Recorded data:
====

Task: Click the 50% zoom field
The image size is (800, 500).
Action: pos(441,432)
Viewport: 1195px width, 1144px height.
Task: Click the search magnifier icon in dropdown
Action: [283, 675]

====

=== TASK GOAL ===
Write out every line of the material above, keeping each one word for word.

=== EXERCISE RESPONSE ===
Task: Click the 50% zoom field
The image size is (800, 500).
Action: pos(441,432)
Viewport: 1195px width, 1144px height.
Task: Click the search magnifier icon in dropdown
Action: [283, 675]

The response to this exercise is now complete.